◆ Directions:
Check each line of the entries for "icon" and report the ones that have it.
━━ Given records
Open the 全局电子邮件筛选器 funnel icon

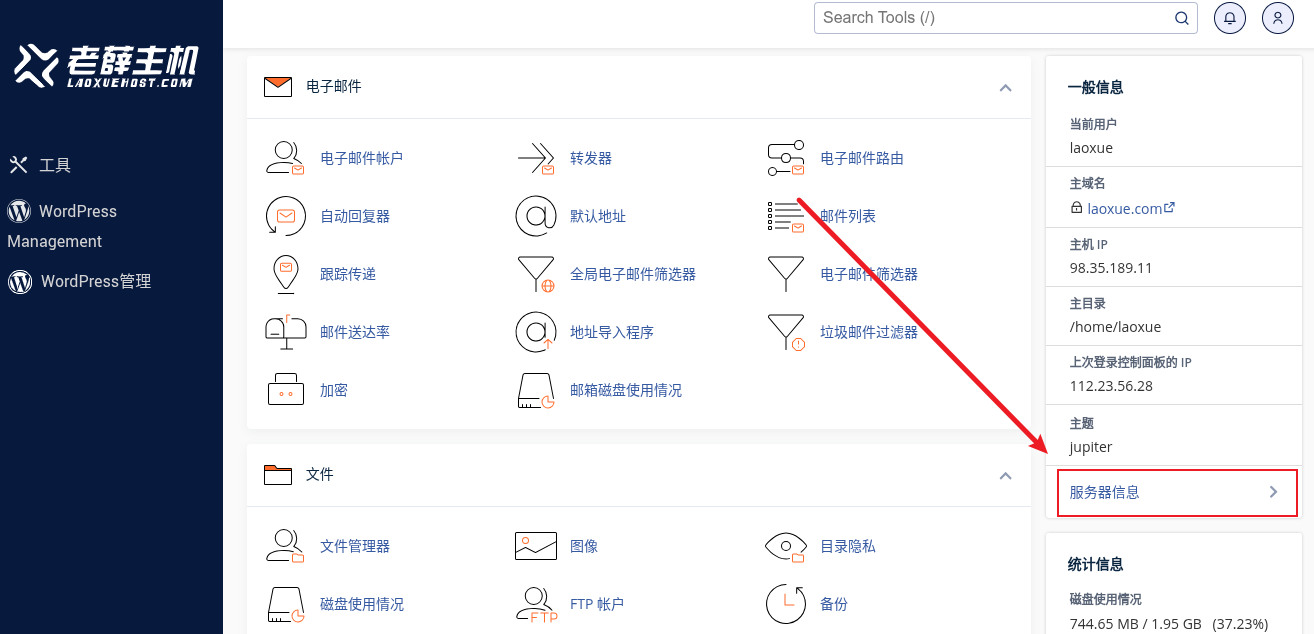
━━━━
━━ Given records
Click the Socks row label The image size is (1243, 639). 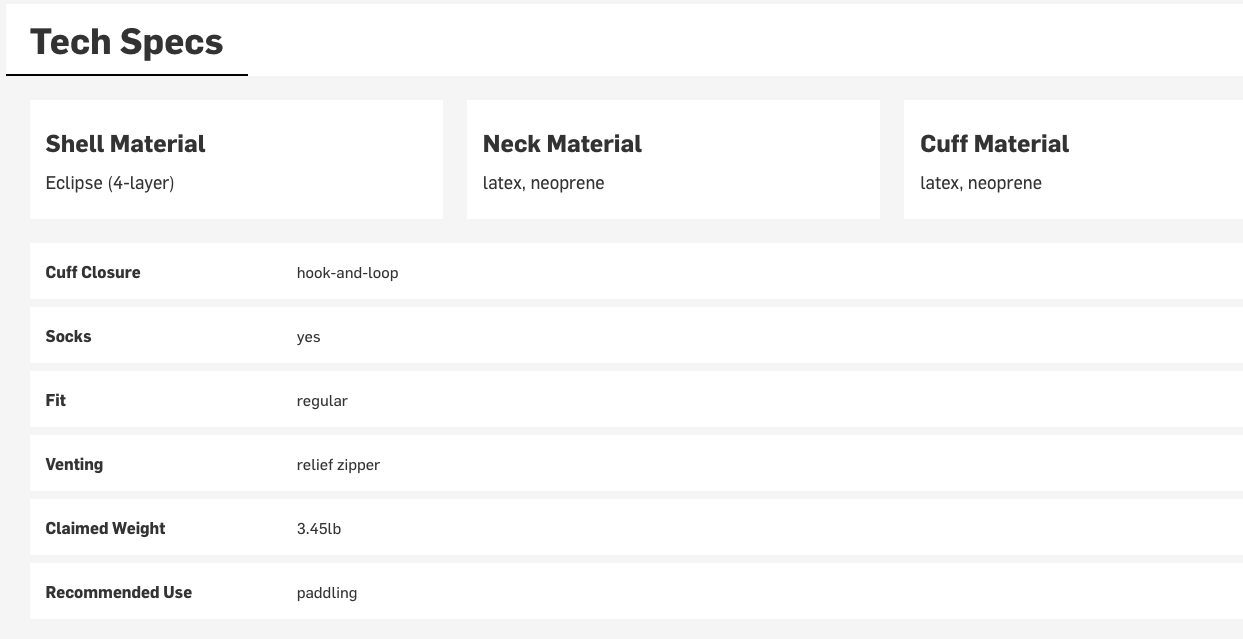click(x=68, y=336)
━━━━
━━ Given records
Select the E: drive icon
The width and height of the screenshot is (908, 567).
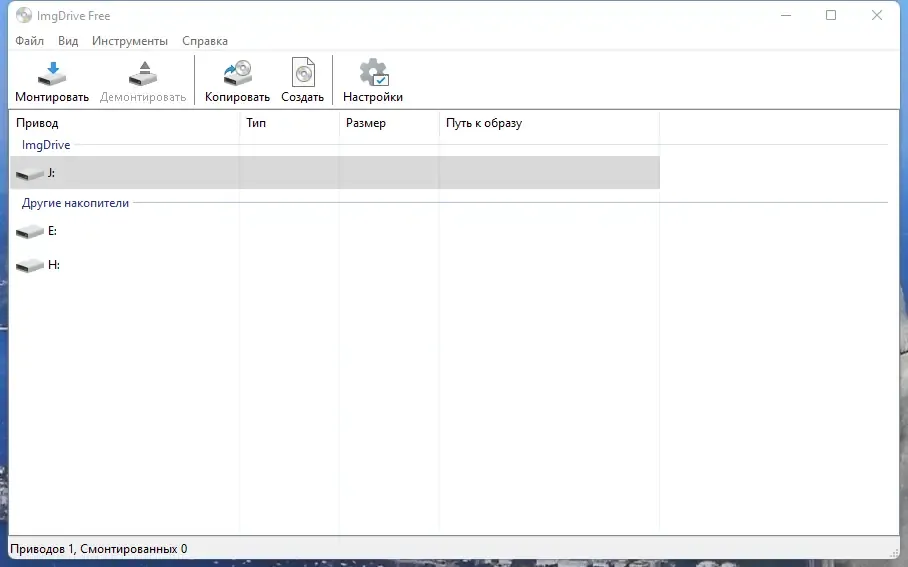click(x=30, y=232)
━━━━
◆ Answer box:
Open the 全局电子邮件筛选器 funnel icon
Select the E: drive icon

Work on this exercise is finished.